REQUIREMENT
Work through the data and report how many lines include the string "computer", giving the number alone.

DATA EXCERPTS
──────────

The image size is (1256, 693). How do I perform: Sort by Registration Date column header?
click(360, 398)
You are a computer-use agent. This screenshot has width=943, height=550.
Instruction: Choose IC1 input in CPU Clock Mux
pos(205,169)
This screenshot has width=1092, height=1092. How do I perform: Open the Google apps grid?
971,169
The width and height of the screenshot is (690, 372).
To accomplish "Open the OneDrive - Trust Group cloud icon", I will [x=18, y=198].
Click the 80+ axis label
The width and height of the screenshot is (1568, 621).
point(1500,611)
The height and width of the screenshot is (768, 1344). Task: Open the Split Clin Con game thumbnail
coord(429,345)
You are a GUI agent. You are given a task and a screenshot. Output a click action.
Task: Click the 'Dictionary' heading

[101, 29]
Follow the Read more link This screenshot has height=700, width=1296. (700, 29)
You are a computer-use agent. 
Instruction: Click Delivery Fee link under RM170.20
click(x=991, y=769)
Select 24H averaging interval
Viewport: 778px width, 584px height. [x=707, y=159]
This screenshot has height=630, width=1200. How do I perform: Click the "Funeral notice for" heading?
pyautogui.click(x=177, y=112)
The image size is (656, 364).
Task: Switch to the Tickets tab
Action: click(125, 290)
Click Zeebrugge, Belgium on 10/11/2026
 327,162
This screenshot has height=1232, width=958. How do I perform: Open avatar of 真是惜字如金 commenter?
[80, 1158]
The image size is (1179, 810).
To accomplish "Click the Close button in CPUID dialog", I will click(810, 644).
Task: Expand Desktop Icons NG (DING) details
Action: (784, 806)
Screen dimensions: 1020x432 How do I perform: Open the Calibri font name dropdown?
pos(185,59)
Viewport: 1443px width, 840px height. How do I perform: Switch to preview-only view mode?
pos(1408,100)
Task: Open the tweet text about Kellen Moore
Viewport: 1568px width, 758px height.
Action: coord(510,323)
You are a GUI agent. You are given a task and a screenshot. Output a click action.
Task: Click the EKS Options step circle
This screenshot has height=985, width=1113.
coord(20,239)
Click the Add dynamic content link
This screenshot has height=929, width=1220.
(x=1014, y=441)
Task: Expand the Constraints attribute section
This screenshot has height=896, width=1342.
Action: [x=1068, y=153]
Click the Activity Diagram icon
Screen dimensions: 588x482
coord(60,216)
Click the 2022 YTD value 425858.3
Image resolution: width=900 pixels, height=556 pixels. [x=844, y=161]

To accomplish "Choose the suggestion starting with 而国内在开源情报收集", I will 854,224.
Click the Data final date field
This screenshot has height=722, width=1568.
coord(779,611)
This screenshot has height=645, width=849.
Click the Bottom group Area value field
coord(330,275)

──────────

RESPONSE
2